Record Label: Inside Out Records/Sony/Northern Music
Buy on Amazon.com
It’s been quite the interesting journey for Devin Townsend; from his early years with Steve Vai to a short stint with the Wildhearts to Strapping Young Lad all while keeping a steady stream of solo releases releasing 20+ albums throughout his career.
His subsequent break following the release of the Ziltoid album and the dissolution of Strapping Young Lad gave birth to a new series of 4 albums under the Devin Townsend Project moniker. That eventually expanded to a full band and tour the world with 4 additional albums released under the project, in addition to ambitious live events and full on stage productions before ending that era. The projects originally started as 4 unique releases in differing styles, where one album Ki was raw, Addicted was the full blown hard rock pop album, Deconstruction was the extreme album and the end of the original 4 album experiment with the pallet cleansing more ambient/mellowing album Ghost.
The next series of releases seemed to retread ground already covered on Addicted with Epicloud and Sky Blue following along that narrative with decidedly less impact than the initial dose. When the DTP was disbanded, the general reaction was Dev was more creatively free, as keeping the DTP going felt more like an obligation than it did a creative hub. That being said the path to Empath is an interesting album while wiping the slate clean and starting over.
Starting up something new and fresh after the project seemed like a big task, but the key thing with Empath is to expect the unexpected. If you were big on things like song structure and the fun pop songs like “Bend it like Bender” “March of the Poozers,” or “Lucky Animals,” there’s a chance this effort might be a little too adventurous to you. Seemingly taking a cue from Frank Zappa and/or Mr. Bungle, songs can go anywhere from the ferocity of Deconstruction to Ghost to Synchestra to Terria to a full blown John Williams-esque score; not just throughout the entire album, but sometimes changing multiple times within a song. But before we get into that, it’s important to highlight the team he employed to make Empath a reality. Dev employed 3 different drummers, although it’s not entirely obvious which drummers play where. I’d assume Samus Paulicelli plays the blasty stuff, Morgan Agren plays the lighter stuff and Anup Sastry (Marty Friedman, Intervals) fills the in between void with the more prog metal stuff. While no stranger to guesting vocally on albums with Dev; Anneke Van Giersbergen and Che Aimee Dorval make appearances throughout the album. Also assisting musically is Mike Keneally (Dethklok, Steve Vai, Frank Zappa) longtime friend Steve Vai, Chad Kroeger (Nickelback) Nathan Navarro on bass and more including Devin’s son Reyne with some additional vocals.
I’d recommend giving a few listens and go in with an open mind knowing you’re hearing something new and different. Odds are it’s going to take a few spins to soak in Empath and with the bizarre song structures it really feels like it should be listened to as a whole album, rather than cherry picking songs here and there. I wouldn’t describe them so much as songs in a standard verse/chorus fashion, but more as passages throughout the album. “Castaway” serves as an intro to the lead pre release single of “Genesis” which does give you a great insight as to what the rest of the trip is going to be. It’s best to point out this album is like that mind expanding meme, with this album being the lower quadrant picture.

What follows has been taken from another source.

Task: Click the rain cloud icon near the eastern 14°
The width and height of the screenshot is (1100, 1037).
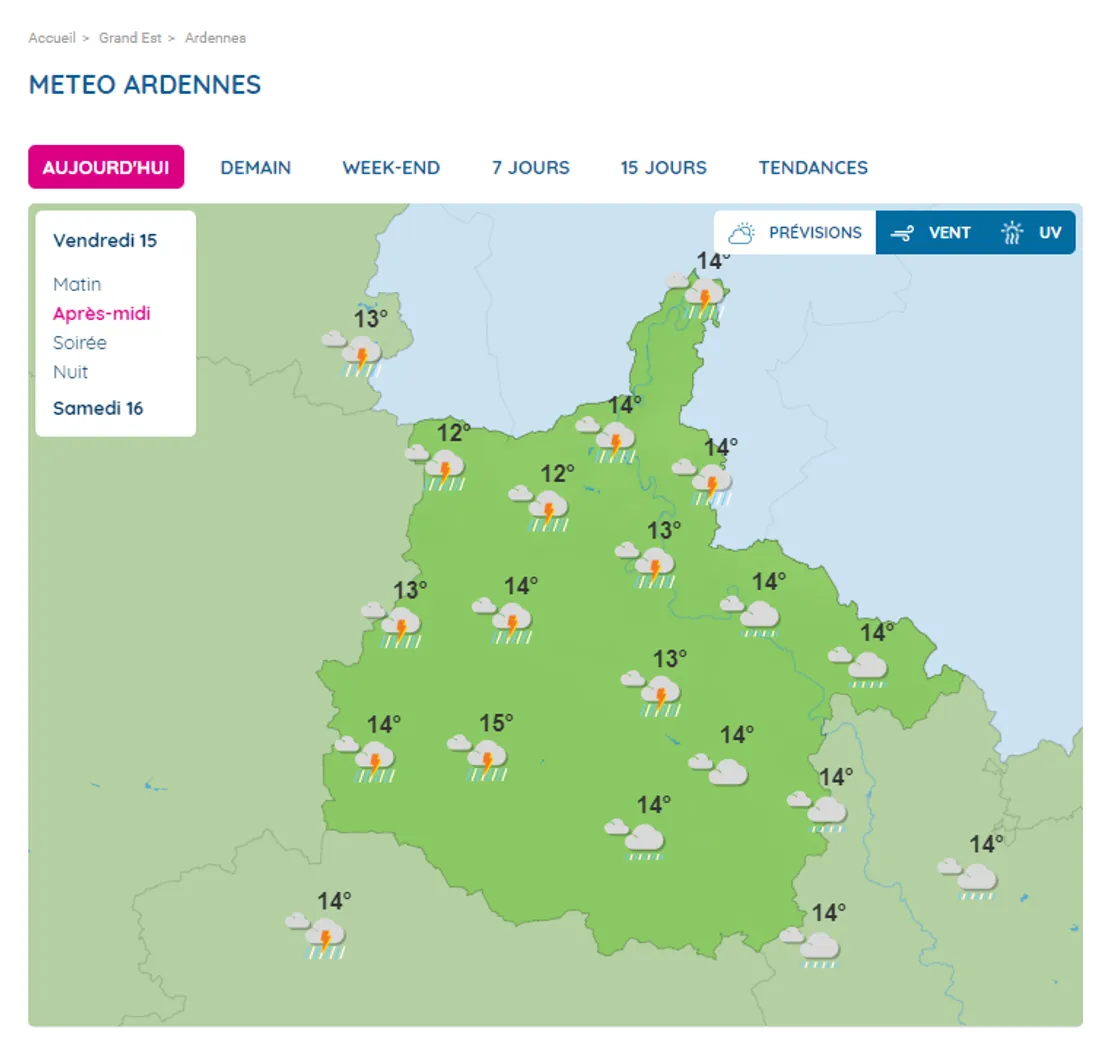Action: (868, 668)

The album as a whole is almost as if you took a journey through Devin’s mind and got to see all his ideas rushing past you at once.

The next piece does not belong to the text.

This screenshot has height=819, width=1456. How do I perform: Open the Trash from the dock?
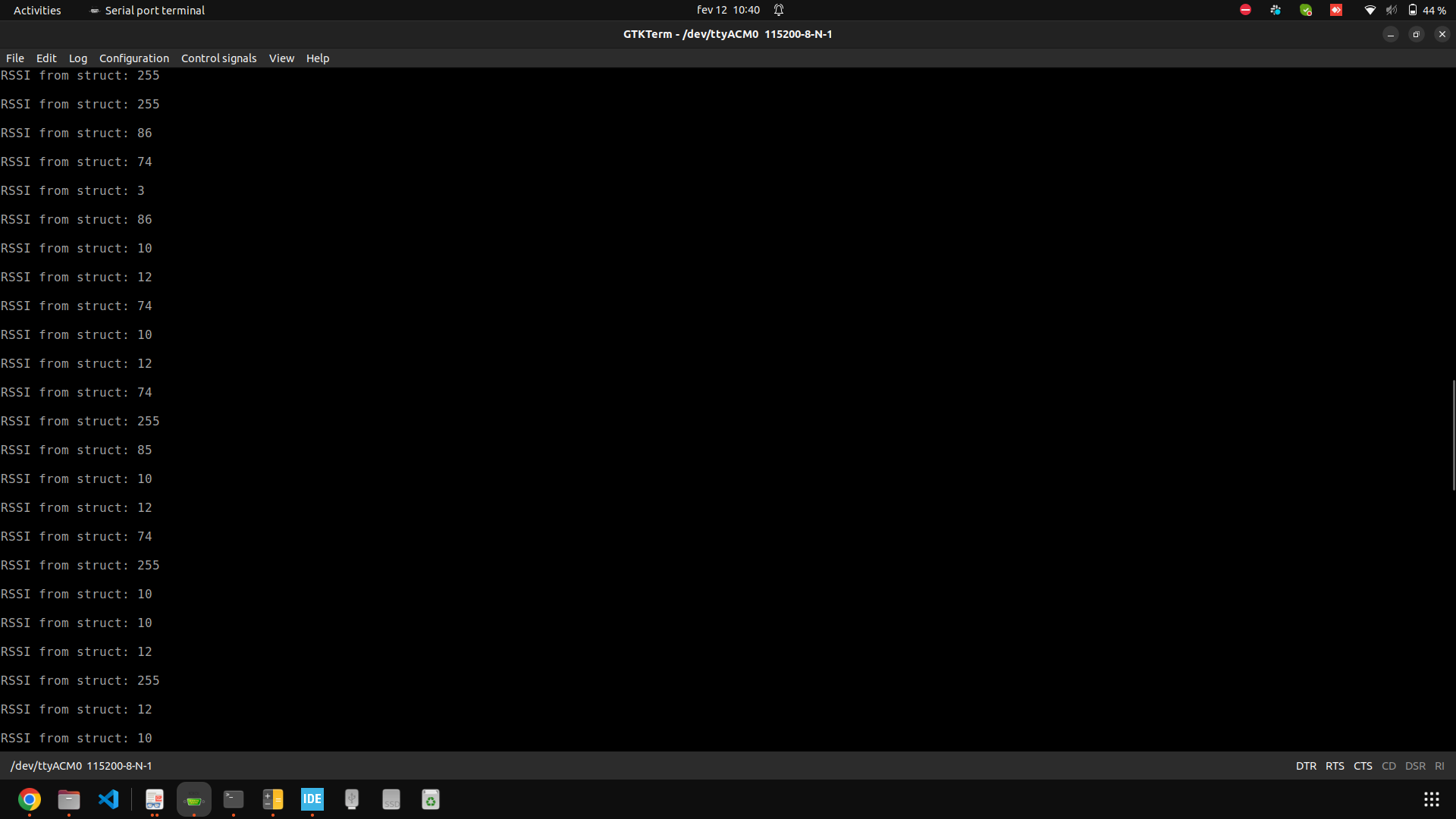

“Spirits Will Collide” is probably the only connection you’ll hear to a later track version of something you’d find on Transcendence, ‘Epicloud’ or ‘Sky Blue’ with a full choir backing the vocals here, and also serves as the closest to an actual regular song structure. “Evermore” gets back on track; or maybe off track; with an almost ‘Ki’ like guitar approach with a lot more experimental nature. “Sprite” has this strange ethereal feel, while “Hear Me” is just pure brutal full on Deconstruction styled and something Strapping Young Lad fans will eat up. I’ll put these 2 songs together, because “Why?” and “Requiem” have this almost bizarre Disney soundtrack feel, with “Requiem” sounding straight up like a John Williams piece. The album concludes with “Singularity” which while clocking in at 23 plus minutes is an all-encompassing conclusion to a very interesting album, pulling from every little style explored throughout the album with not a dull moment in between. At the completion of the epic song “Singulairty,” you’re left on a positive up note leaving you all warm and fuzzy.

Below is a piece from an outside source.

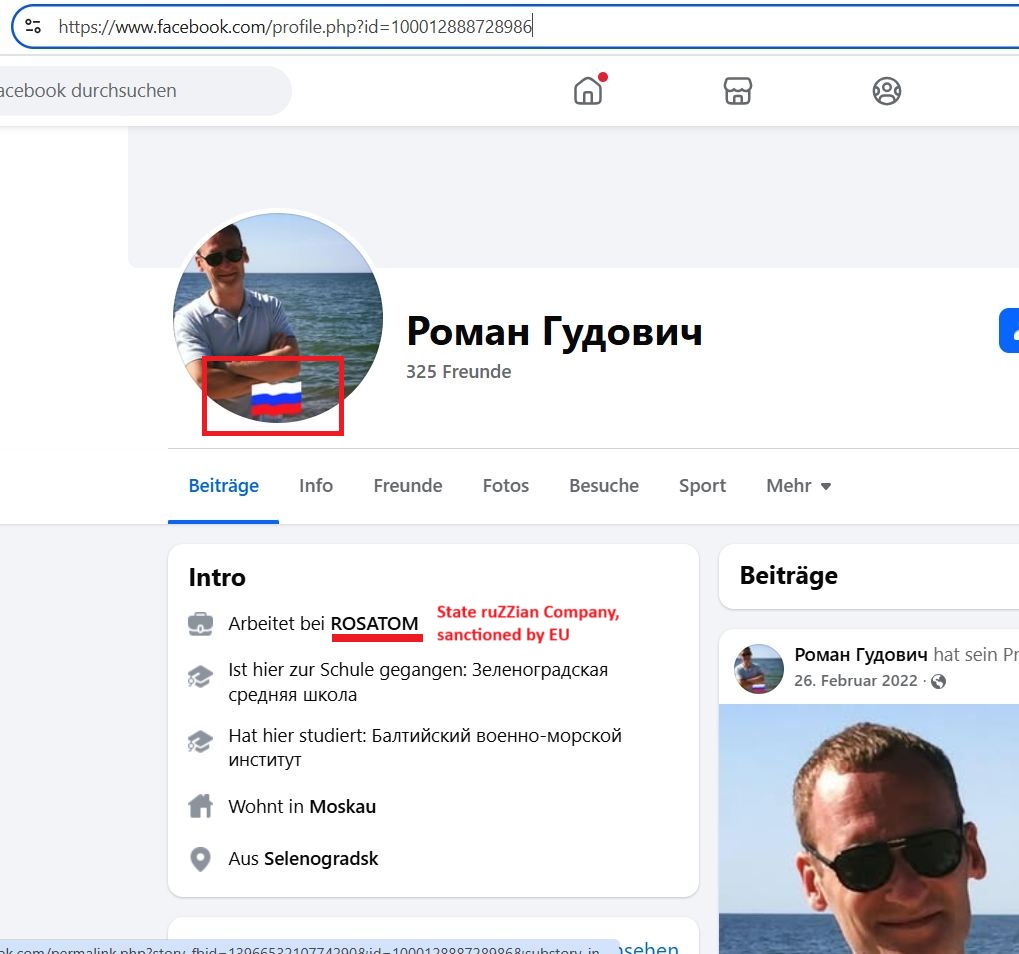The height and width of the screenshot is (954, 1019).
Task: Switch to the Info tab
Action: coord(316,486)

While it’s a very big thing to say this far into his career that it’s Dev’s most adventurous effort, it’s pretty great more than 25 years into a career to put out something as new and experimental as this. If anything the album serves as a tribute to his entire collective discography with fragments of styles from older songs crammed into multiple facets of this album. I almost want to say this would be a bad place to jump in as a new fan, but if anything it shines as a gateway to the immense discography and the incredible creative mind of Devin Townsend. To me, this is the most adventurous album he’s made since the original 4 album Devin Townsend Project series.